Studio album by Julie Covington
- Released: 1971
- Recorded: 1969–71
- Studio: Abbey Road Studios
- Label: Columbia Records
- Producer: Don Paul

Julie Covington chronology
| The Party's Moving On (1969) | The Beautiful Changes (1971) | Julie Covington (1978) |

= The Beautiful Changes =

The Beautiful Changes is the debut album by British performer Julie Covington, released in 1971 on Columbia Records. All songs were written by the songwriting team of Pete Atkin and Clive James, except for three tracks. Covington's previous recordings had been private releases and demos in collaboration with the two.

==Development==
Covington, James and Atkin met at Cambridge University as members of the Footlights. In 1966, Covington answered a notice board advertisement and auditioned for a Rag Day review organized by Atkin. As James and Atkin began writing songs together, many of their tunes were written with Covington in mind. The three collaborated on the 1967 album While the Music Lasts and 1969's The Party's Moving On, both private pressings. They also produced two television series: The Party's Moving On and the longer-formatted What Are You Doing After the Show?, with Cambridge friend Russell Davies, in 1970.

==Production==
In 1968, Covington recorded a song by Pete Atkin called "Duet" as a demo for EMI (this recording has since been lost and as a result has never been re-released). "Duet" had been popular from their Footlights reviews. On the strength of the track, which proved too long and elaborate to release as a single, EMI agreed to record "The Magic Wasn't There" as a single, and subsequently signed Covington for a full album. Producer Don Paul, familiar with the 1969 Atkin/James/Covington album, attempted to contact her, only to find she had moved and could not be located. He subsequently encountered her at an Oxford Street record shop, where she was working. Paul's friend, Kenny Everett also heard the demo of Covington singing and promised to play the single if it was produced.

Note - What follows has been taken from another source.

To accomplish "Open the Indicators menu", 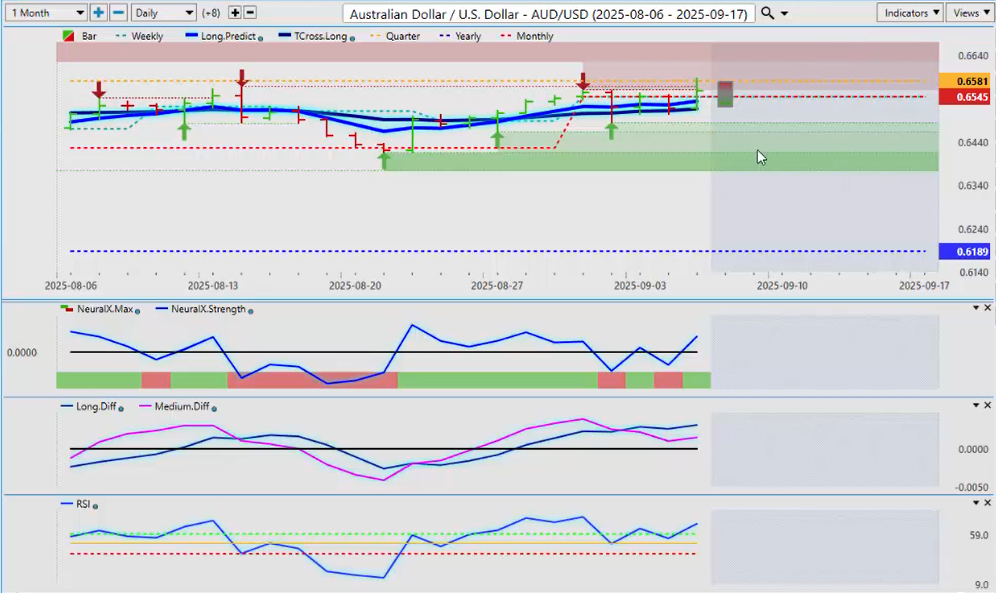I will 910,13.
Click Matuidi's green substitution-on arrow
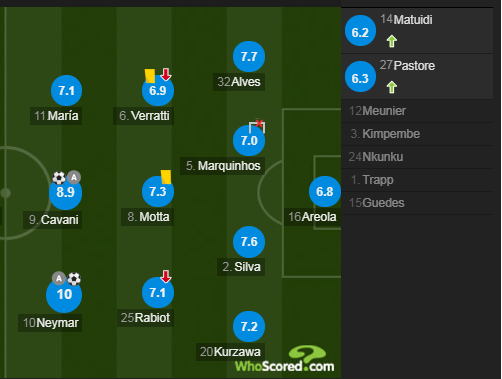 click(x=392, y=41)
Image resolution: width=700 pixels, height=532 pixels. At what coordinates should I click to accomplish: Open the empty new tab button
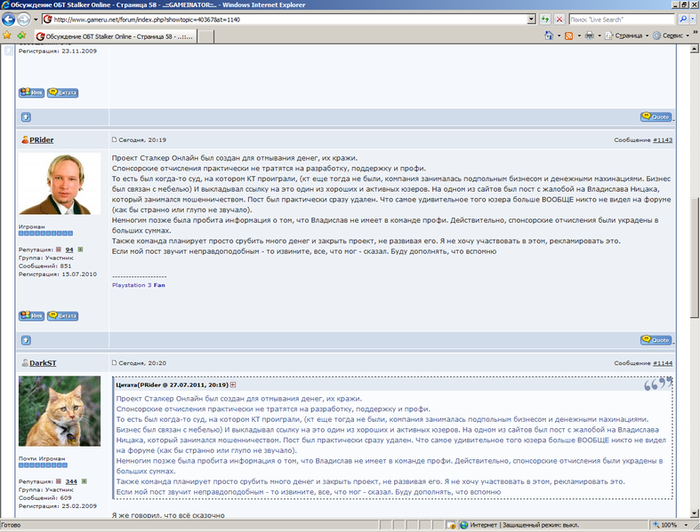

The album was recorded across 11 sessions spanning 1969-71, primarily at Abbey Road Studios, supplemented by sessions at Morgan Studios and Spot Studios. Among the sessions were Atkin, Davies, as well as a slew of jazz and rock session luminaries. Recording overlapped with Atkin's first solo album Beware of the Beautiful Stranger, which shared producer Don Paul, as well as production of the two LWT series.

Columbia released two singles in 1970, ahead of the full album: "The Magic Wasn't There"/"The Way Things Ought to Be" and "Tonight Your Love is Over"/"If I Had My Time Again". "The Magic Wasn't There" proved to be the first commercial release for Covington as well as for Atkin and James.

"The Original Original Honky Tonk Night Train Blues" was an Atkin solo composition. It also appeared on 1970's Beware of the Beautiful Stranger album. Subsequently, it appeared in the 1977 television film and related album releases of The Mermaid Frolics where it was performed by Atkin and Covington with the Bowles Brothers Band.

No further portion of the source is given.